In 2017, the Department of Health and Human Services (HHS) altered or removed language on its website aimed at helping individuals understand what kinds of sex discrimination the government prohibits under the Affordable Care Act, a government-transparency group has found.
Under the Obama administration, HHS determined that Section 1557 of Obama's signature health-care legislation (commonly known as Obamacare) gave the department the power to enforce prohibitions against various kinds of sex discrimination, including discrimination based on individual's gender identity or their use of abortion services.
Advocacy organizations, however, worry that these language removals might foreshadow the disappearance of various Obama-era prohibitions against sex discrimination, especially when it comes to protecting the rights of transgender people or those who have received abortions.
Anticipating that HHS will soon reveal its new policy in regards to Section 1557—perhaps by the end of this month—advocacy groups have been working to predict what sort of changes the country can expect.
For some, like the National Women's Law Center, this has meant scrutinizing HHS's website—particularly the site of the Department's Office for Civil Rights (OCR)—for changes that might serve as harbingers for coming policy changes or subterranean shifts in priority. It was the NWLC that first noticed the changes to the OCR's language about sex discrimination—and then brought its findings to the non-profit Sunlight Foundation's Web Integrity Project, which works to document changes to government websites. Pacific Standard has previously reported the group's discovery of changes to other government sites, including Medicare.gov.
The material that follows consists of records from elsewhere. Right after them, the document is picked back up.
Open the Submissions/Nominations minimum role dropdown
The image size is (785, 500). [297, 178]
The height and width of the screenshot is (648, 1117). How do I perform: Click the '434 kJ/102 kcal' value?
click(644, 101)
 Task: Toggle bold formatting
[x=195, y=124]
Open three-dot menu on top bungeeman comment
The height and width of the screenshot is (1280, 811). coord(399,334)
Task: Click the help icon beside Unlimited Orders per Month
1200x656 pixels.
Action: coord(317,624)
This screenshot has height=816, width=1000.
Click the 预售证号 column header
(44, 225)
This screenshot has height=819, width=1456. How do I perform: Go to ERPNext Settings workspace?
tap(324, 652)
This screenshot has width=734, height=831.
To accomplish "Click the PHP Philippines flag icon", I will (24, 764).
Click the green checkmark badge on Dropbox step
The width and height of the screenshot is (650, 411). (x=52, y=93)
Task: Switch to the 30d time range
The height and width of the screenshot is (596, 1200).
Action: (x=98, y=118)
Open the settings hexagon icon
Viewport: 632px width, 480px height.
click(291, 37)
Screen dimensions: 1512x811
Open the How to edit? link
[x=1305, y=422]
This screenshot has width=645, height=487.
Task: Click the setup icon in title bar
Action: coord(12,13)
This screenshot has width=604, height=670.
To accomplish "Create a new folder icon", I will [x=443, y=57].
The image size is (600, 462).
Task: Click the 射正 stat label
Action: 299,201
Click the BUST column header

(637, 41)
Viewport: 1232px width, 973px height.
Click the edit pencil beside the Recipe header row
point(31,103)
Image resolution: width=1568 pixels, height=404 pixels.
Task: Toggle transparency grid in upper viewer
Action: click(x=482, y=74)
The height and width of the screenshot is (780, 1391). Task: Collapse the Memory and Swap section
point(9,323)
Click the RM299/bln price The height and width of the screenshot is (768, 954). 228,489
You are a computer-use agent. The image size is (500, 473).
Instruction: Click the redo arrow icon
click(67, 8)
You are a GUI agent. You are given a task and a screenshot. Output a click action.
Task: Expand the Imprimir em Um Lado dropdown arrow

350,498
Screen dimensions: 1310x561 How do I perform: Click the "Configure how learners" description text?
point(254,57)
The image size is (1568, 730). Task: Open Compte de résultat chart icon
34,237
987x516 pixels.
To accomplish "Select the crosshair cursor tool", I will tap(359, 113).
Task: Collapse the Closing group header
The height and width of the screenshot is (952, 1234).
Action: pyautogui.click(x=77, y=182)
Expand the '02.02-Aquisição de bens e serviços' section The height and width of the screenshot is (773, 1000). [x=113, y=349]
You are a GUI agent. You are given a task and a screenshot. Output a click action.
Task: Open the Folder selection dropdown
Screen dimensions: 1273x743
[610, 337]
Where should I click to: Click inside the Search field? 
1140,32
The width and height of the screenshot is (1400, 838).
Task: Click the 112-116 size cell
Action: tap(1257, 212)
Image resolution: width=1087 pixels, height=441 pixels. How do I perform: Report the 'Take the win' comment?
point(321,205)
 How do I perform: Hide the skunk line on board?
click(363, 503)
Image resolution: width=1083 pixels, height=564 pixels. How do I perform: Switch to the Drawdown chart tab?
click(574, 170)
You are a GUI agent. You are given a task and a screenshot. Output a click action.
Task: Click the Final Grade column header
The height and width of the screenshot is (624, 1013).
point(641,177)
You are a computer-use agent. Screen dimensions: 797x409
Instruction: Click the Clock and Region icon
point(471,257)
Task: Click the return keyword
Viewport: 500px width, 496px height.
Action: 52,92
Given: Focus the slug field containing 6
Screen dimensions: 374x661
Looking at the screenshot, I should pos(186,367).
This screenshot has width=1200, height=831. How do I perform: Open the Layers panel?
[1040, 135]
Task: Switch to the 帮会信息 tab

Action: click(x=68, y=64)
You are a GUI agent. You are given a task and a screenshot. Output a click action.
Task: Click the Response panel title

Using the Wayback Machine, a massive archive that snapshots past versions of Web pages, the WIP confirmed and analyzed the changes. While wide-ranging, some of the more significant language changes included the removal of an explanation that sex discrimination can be based on gender identity; the disappearance of what sort of health care the law requires be made available for transgender people; and the elimination of an FAQ answer that explained that "categorical coverage exclusions or limitations for all health care services related to gender transition are discriminatory."
In a WIP blog post published on Thursday, Jocelyn Samuels, the last director of the OCR under the Obama administration, said that the website changes have had "a damaging impact, because the existence of this language ... was intended to inform those subject to discrimination that they continue to have rights." Samuels goes on to say that the changes suggest "that OCR is not intent on informing people about the extent of the rights they continue to have."
Whatever the website changes might mean for the current HHS, the WIP notes that challenges to Obamacare precede the Trump administration: In 2016, a group of religiously affiliated health-care providers challenged parts of the law's anti-discrimination provisions, arguing that the provisions effectively coerced them into performing and supporting gender transition surgery and abortions in what they argue is a violation of their religious freedom. While the case is still in federal court in Texas, in December of 2016 a judge offered a preliminary injunction that prevents the HHS from enforcing prohibitions based on gender identity or termination of pregnancy—a significant blow to the law at the end of the Obama presidency.
While the injunction could explain some of the changes to HHS's website—as WIP notes, the changes in language also include the addition of material that describes the effects of the injunction—WIP says that removals go well beyond the areas that the injunction specifically prohibits. As Rachel Bergman, the director of programs at WIP, explains, various parts of the website were scrubbed of references to prohibitions against sex stereotyping or sex discrimination not based on gender identity—two areas of the law upon which the injunction has no bearing.
Furthermore, Bergman notes that, while HHS is prevented from enforcing certain aspects of Section 1557, the regulations the section outlines are still law, and the definitions it offers for sex discrimination are still relevant.
"While HHS can no longer enforce prohibitions on gender identity and termination of pregnancy, individuals can still file lawsuits themselves," Bergman told Pacific Standard. "And without the information that simply defines sex discrimination, they are no longer seeing that information and knowing what their own legal rights are."